My country. Now that's a bold claim. I dunno...patriotism, especially blind patriotism really scares the crap out of me. I mean it seems like patriotism puts blinders on normal everyday people and lowers them to the level of bigotry and hatred. I understand what it's like to love an ideal so much that you would defend it, but to turn a defense of that ideal into an attack on EVERYONE who doesn't agree with you sounds very much like warmongering
...uhm...Oh...yur...Dubya. That was self-explanatory.

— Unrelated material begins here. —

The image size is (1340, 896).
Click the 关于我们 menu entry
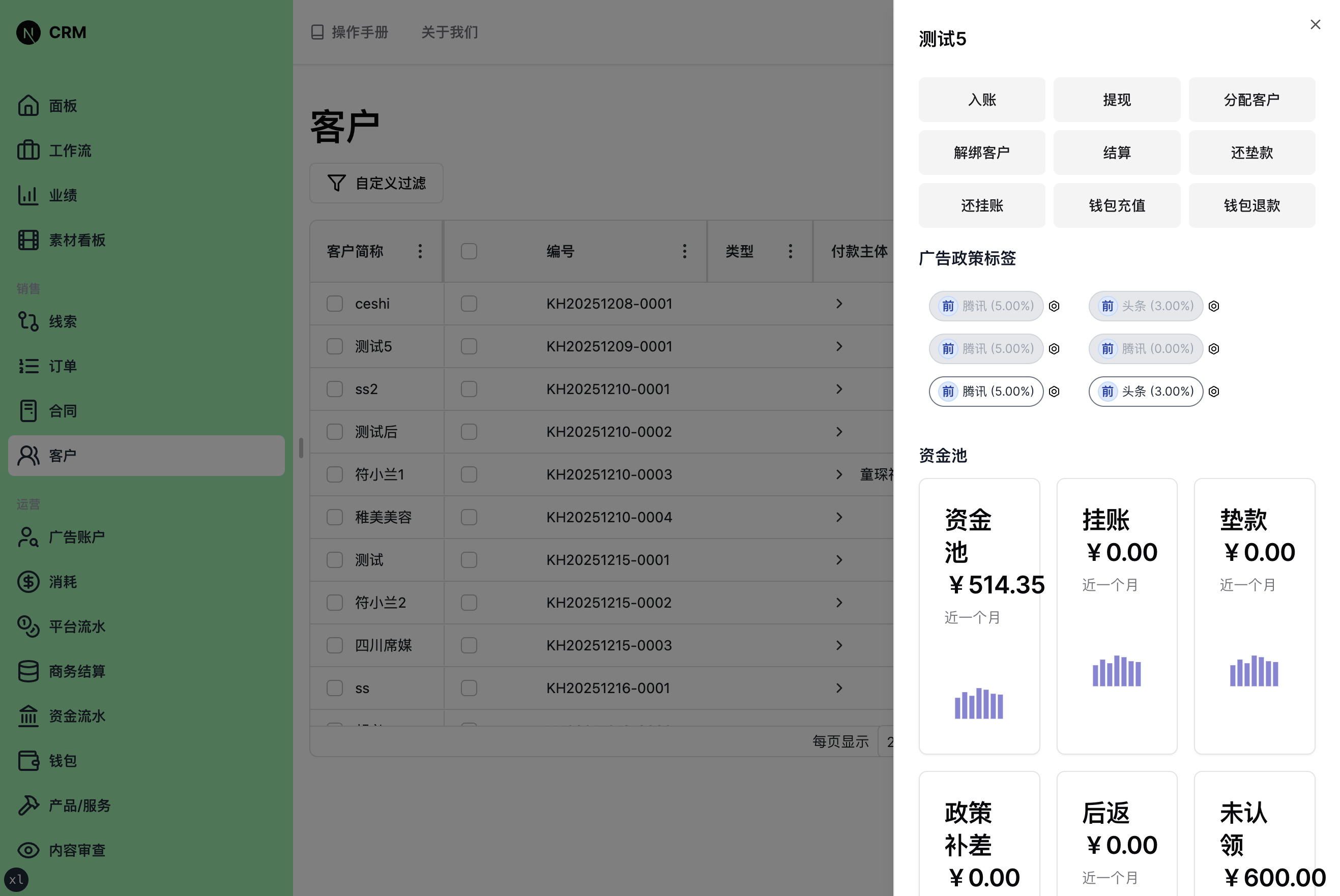(x=449, y=33)
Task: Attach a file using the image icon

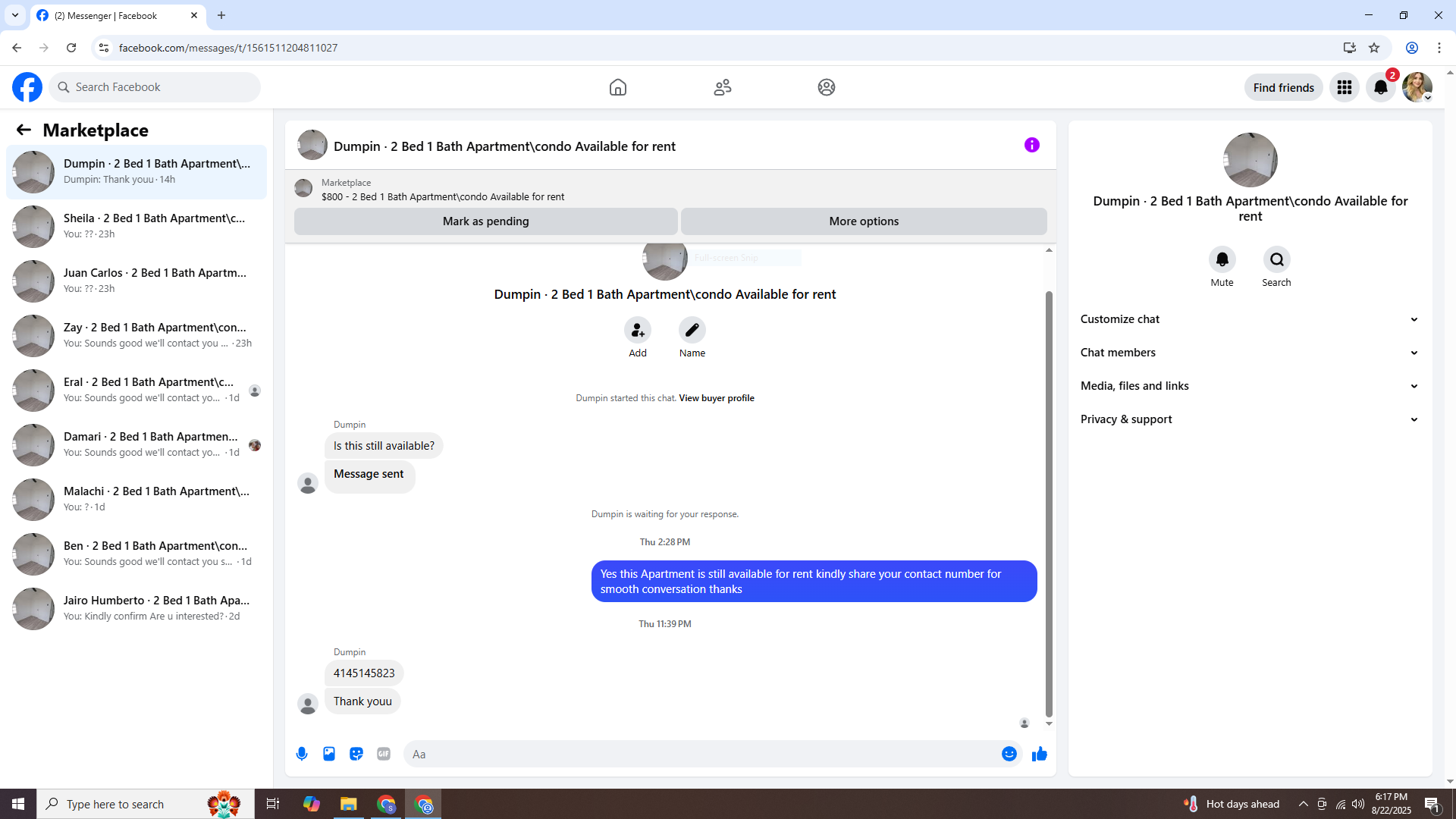Action: click(329, 754)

I saw a saying a lot in Australia. It simply said that when a government was wrong, it was the duty of a country to rebel. I'm pretty sure that it was a call for militant activists that acted as an excuse for pseudo violence (Aussies are quite opposed to the real thing) but I think that there was a point there. Having a leader doesn't excuse a nation from having to take an interest in politics. I felt that a lot rather explicitly in Melly, where lecturers would cancel classes to protest against something or another, and I think I've come away as a better (albeit less "learned") person for it. We are educated to think for ourselves and we have to see the things around us for what they are, not what someone else tells us they are. And we eventually learn to call it as it is. Our writings, our musings and heck, even our comics are supposed to be arenas of where we make those calls. People write them and place them up and within these arenas, we should have the decency to allow their truths to be heard sans hatred. If we agree with them, all well and good, but you don't slander someone for trying to speak their minds. Sometimes these statements may cut deep but I suspect that the reason they do is because these are statements that really reveal something true.

I think that this quote from Pratchett really sums it up for me. "The Truth Shall Make Ye Fret."